··· Extracted entries
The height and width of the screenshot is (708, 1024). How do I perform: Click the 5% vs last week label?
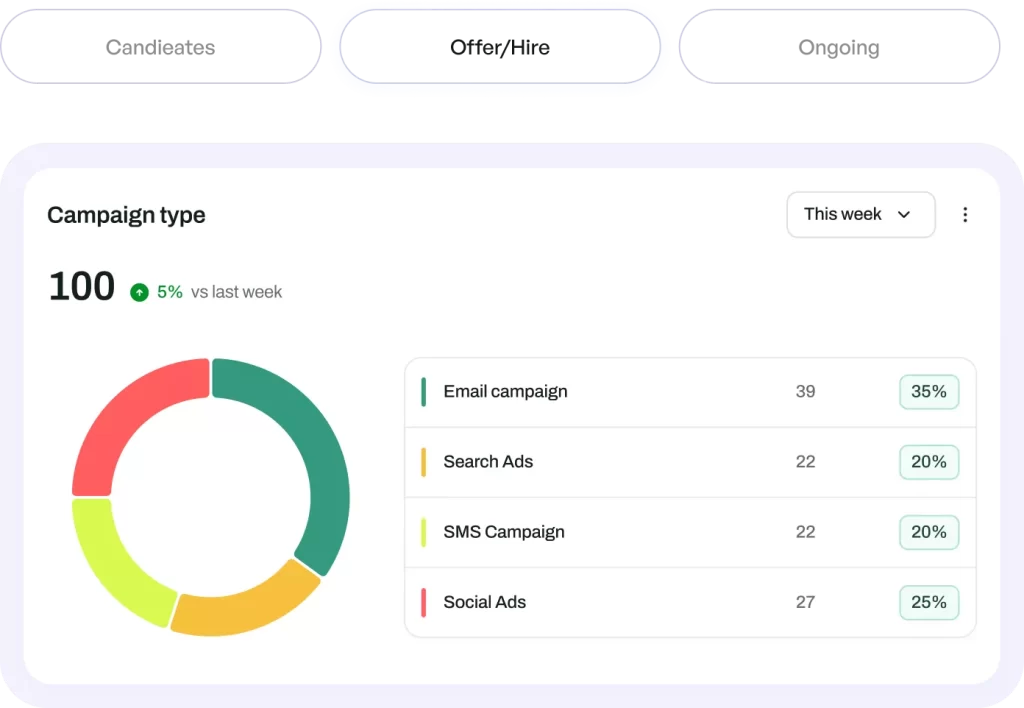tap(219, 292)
······
··· Extracted entries
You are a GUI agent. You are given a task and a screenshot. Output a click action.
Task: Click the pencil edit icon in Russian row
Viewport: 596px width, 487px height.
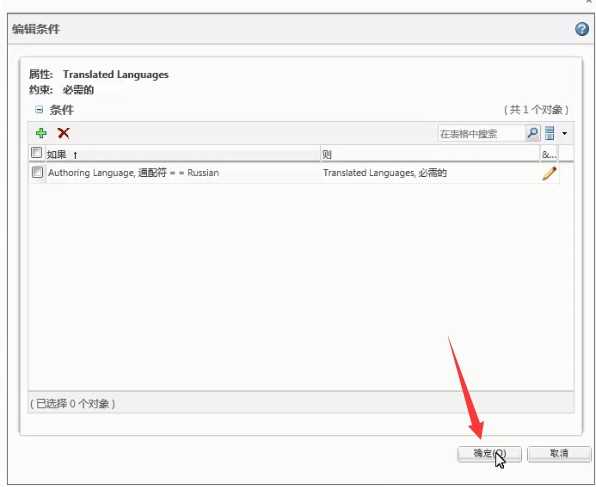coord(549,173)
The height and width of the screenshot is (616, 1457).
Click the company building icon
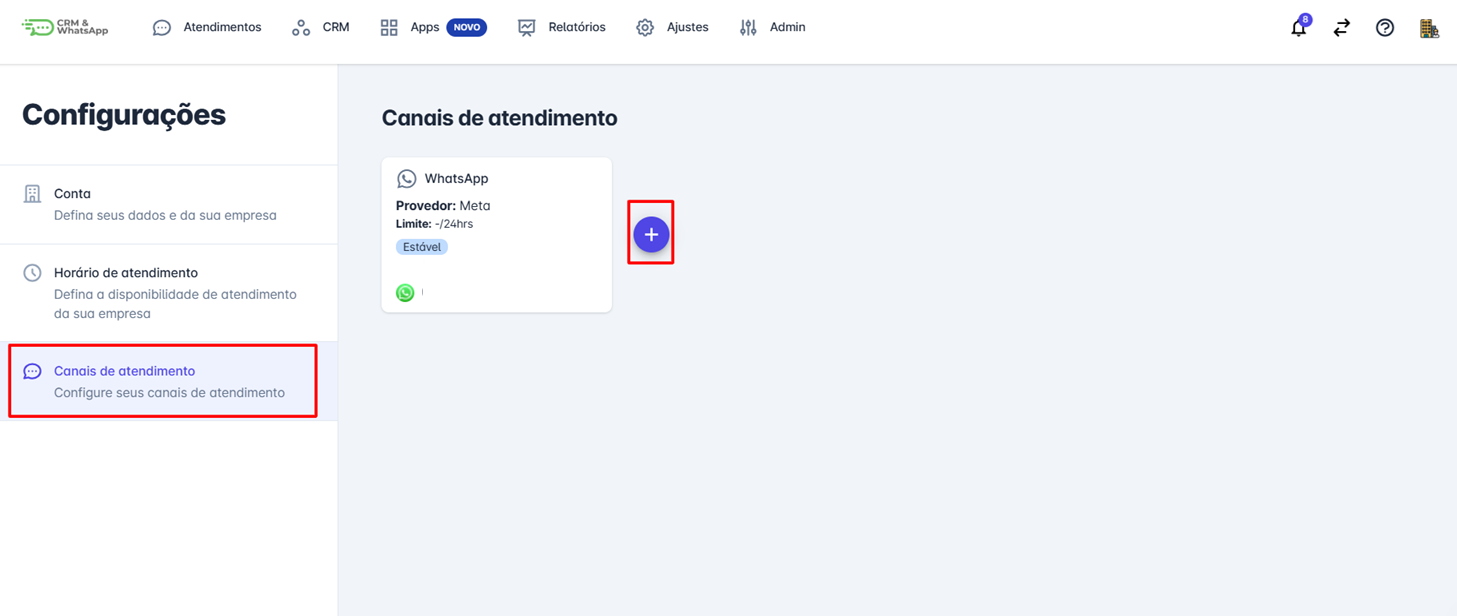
······
Work instruction:
Looking at the records above, work out how many lines include the word "icon", then give that number by itself.

Solution for this exercise:
2